Saved entries:

***

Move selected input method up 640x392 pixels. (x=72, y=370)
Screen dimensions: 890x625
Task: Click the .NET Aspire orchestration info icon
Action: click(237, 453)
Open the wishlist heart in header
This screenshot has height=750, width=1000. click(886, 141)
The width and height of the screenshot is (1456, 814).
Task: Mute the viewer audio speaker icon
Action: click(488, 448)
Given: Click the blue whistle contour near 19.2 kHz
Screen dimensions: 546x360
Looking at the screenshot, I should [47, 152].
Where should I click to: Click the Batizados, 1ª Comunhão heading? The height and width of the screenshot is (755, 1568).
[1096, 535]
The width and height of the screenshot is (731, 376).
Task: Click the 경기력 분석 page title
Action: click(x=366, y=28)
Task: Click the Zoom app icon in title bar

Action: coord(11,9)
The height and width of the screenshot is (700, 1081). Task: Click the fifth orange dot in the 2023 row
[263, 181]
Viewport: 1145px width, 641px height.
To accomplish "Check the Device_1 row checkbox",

***

▶ [WHAT YOU WILL DO]:
Each line of the data must be set down again as it is.

▶ [EXERCISE ANSWER]:
Move selected input method up 640x392 pixels. (x=72, y=370)
Screen dimensions: 890x625
Task: Click the .NET Aspire orchestration info icon
Action: click(237, 453)
Open the wishlist heart in header
This screenshot has height=750, width=1000. click(886, 141)
The width and height of the screenshot is (1456, 814).
Task: Mute the viewer audio speaker icon
Action: click(488, 448)
Given: Click the blue whistle contour near 19.2 kHz
Screen dimensions: 546x360
Looking at the screenshot, I should [47, 152].
Where should I click to: Click the Batizados, 1ª Comunhão heading? The height and width of the screenshot is (755, 1568).
[1096, 535]
The width and height of the screenshot is (731, 376).
Task: Click the 경기력 분석 page title
Action: click(x=366, y=28)
Task: Click the Zoom app icon in title bar

Action: coord(11,9)
The height and width of the screenshot is (700, 1081). Task: Click the fifth orange dot in the 2023 row
[263, 181]
Viewport: 1145px width, 641px height.
To accomplish "Check the Device_1 row checkbox",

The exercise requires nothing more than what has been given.